OK the admin/nerd you have been asking to move the files to the right place is getting fed up and now wants you to put the uploaded photos in the right place yourself. This is where they go:
directory: /home/expo/expofiles/photos/2018/YourName/or, for GPS logs (GPX files):
directory: /home/expo/expofiles/gpslogs/2018/YourName/
Obviously replace 'YourName' with your actual name (no spaces!). It is important that you get this right as this specific way of writing your name is standardised across the website (this is known as "CamelCase").
This is the only place in the whole system that you should use some capital letters.
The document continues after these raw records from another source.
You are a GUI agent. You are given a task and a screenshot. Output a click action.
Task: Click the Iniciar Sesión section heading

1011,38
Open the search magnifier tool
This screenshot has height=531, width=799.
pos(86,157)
Absolutely everywhere else you should use only lower-case letters, no spaces, and hyphens (not underlines) when creating filenames, folder names or variable names of any sort.
Use the year that the photo was taken or the GPStrack logged.
Note that uploading photos does not automatically update the view at http://expo.survex.com/photos/ immediately. An update script needs to be run. This should run automatically once/day around midnight UTC (2017 and earlier) or a couple of minutes after you do the upload to the right place (2018 if Wookey gets this sorted out in time) but may be broken. Prod a web admin if nothing is updated by the next morning..
If you have been using FTP since the last century or are particularly keen on doing everything using the command-line, read on.
Works on Windows (using winscp), Linux (using scp), and no doubt mac and android with other tools. If you have Windows 10 and have installed bash, then you can use scp.
If you don't have winscp installed you can get it from here: http://winscp.net/eng/.
quick start guide: http://winscp.net/eng/docs/getting_started
screenshots: http://winscp.net/eng/docs/screenshots
scp gives you an 'explorer-like' interface (although winscp can give you a norton-commander-style 2-pane UI as well).
No, don't use rsync for this. Really don't. It's too liable to delete everything or to overwrite files which are not changed at all because of the incompatibilities between Linux and Windows filename conventions (uppercase and lowercase are automagically converted and rsync gets it wrong).